Do Vitamins Work?

Do Vitamins Work?


We were all taught that vitamins are essential to our well-being. That much used to be indisputable. However, these days, it’s not uncommon to see headlines such as “Vitamins and Supplements: Do They Work?,” “News Keeps Getting Worse for Vitamins,” and “Doctor: Vitamins Don’t Work, Could Be Harmful,” from major news outlets like the NY Times, CBS and US News and World Report. These headlines are eye catchers because they are contrary to what we have been taught for all of our lives. Controversy sells. Anytime you headline something that is contrary to popular wisdom, you have an opportunity to sell. On the other hand, headlines that point out the obvious, or what we already know does not sell well.

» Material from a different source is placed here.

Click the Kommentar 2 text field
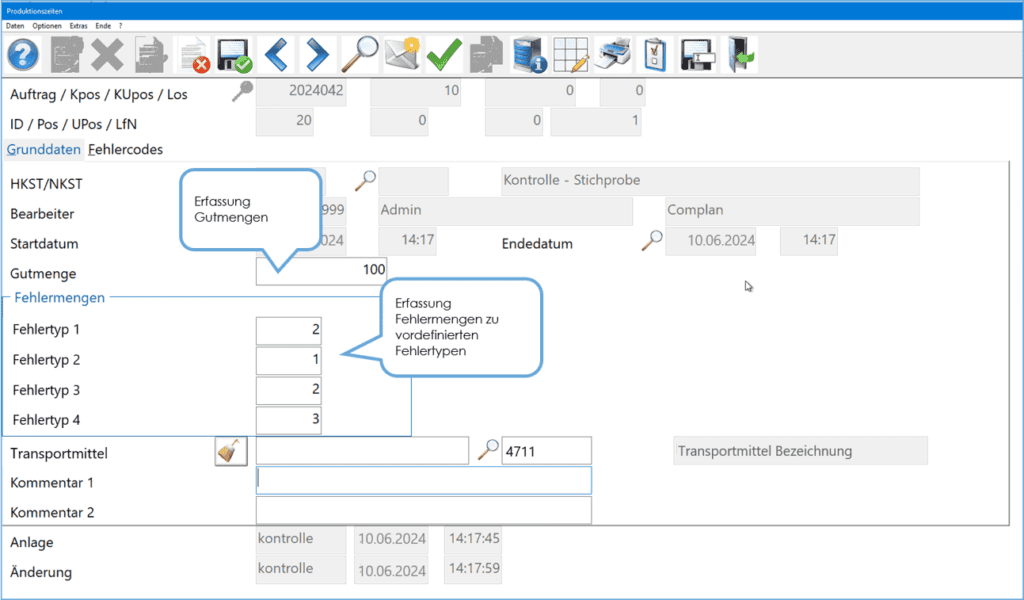This screenshot has width=1024, height=600. pos(424,511)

For example, the US Nutritional Prevention of Cancer Trial demonstrated a statistically significant reduction in lung cancer incidence with selenium supplementation, with 200 micrograms per day cutting the incidence of cancer by nearly 50%. Lung cancer is the number one killer cancer in the U.S., so one would expect to see such findings in the headlines. Sadly, however, because such findings are what most people would expect, they rarely garner the kind of media attention received by negative studies.

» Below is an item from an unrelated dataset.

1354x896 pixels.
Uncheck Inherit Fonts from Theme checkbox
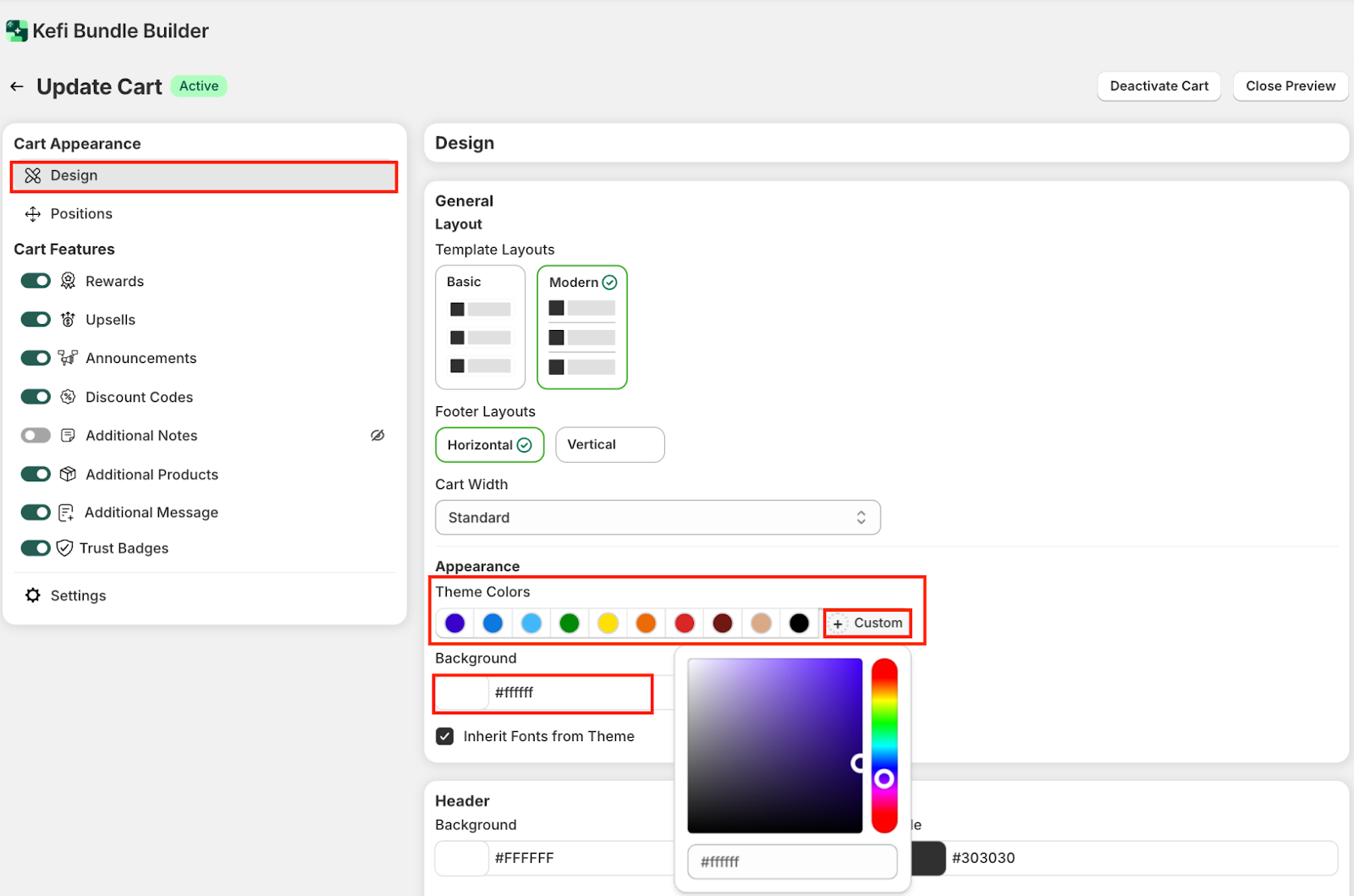click(x=445, y=736)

But besides selling extra copies and hoping to attract new readers, is there actually any truth to the overall message that vitamins do not work, or that they may even be harmful? Is it true that vitamins are a waste of money? Are the people taking these vitamins not receiving any increased health benefits whatsoever? Let’s take a look.

An important point to remember is that these reports are generally old news re-packaged with flashy headlines. Many reports fail to tell the whole story of a study and more importantly, fail to address the conclusions of their peers in the scientific community regarding the findings of the study. Much of the information presented is taken out of context and often misleading because of the omission of relevant material. For example, these negative reports fail to acknowledge the plethora of studies that have conclusively shown that vitamins can be beneficial to those who take them. Taking a look at the whole body of evidence is a necessary element to reach any unbiased conclusions. This is all common sense. It is easy to see that these findings are editorials masked as news reports in order to sell us an idea. An objective report would present both sides of the argument. Again, this is all common sense.

In the early 1990s, several large population studies showed significant decreases in cardiovascular disease in people who consumed more vitamin C or vitamin E. For example, in a 10-year study conducted at UCLA, men who supplemented daily with 800 mg of vitamin C lived six years longer on average than men who consumed the recommended daily allowance (RDA) of 60 mg a day. The study, which enrolled over 11,000 people, showed that the higher vitamin C intake lowered the death rate from cardiovascular disease by 42%.
Similarly, several clinical trials have found that a combination dietary supplement of vitamins and minerals or a probiotic agent (Lactobacillus casei) may lower recurrence rates for people with bladder cancer, as reported in the September 2003 issue of Current Opinion in Urology. One randomized controlled trial, conducted by urologist David Lamm and colleagues at the West Virginia University School of Medicine, found that “megadoses” of multiple vitamins resulted in a nearly 50% lower cancer recurrence rate compared to supplementing with the RDA levels of those same nutrients.
Findings like these have seemed promising enough to attract the attention of the NIH, which subsequently invested hundreds of millions of dollars in an attempt to determine whether vitamins or antioxidant supplements could help ward off heart attacks, strokes, cancer, and other major diseases. When these large, expensive studies failed to show any difference in these problems between the vitamin and placebo groups, the media announced that people should not take these supplements. But again, because the science was being presented in a simplistic or “sound byte” fashion, a great deal of critical information was lost in translation. For example, what doses were used in these studies? Which forms of nutrients were chosen? Was adherence to the supplement regimen carefully monitored? And is it possible that certain combinations of nutrients are needed to see a beneficial effect?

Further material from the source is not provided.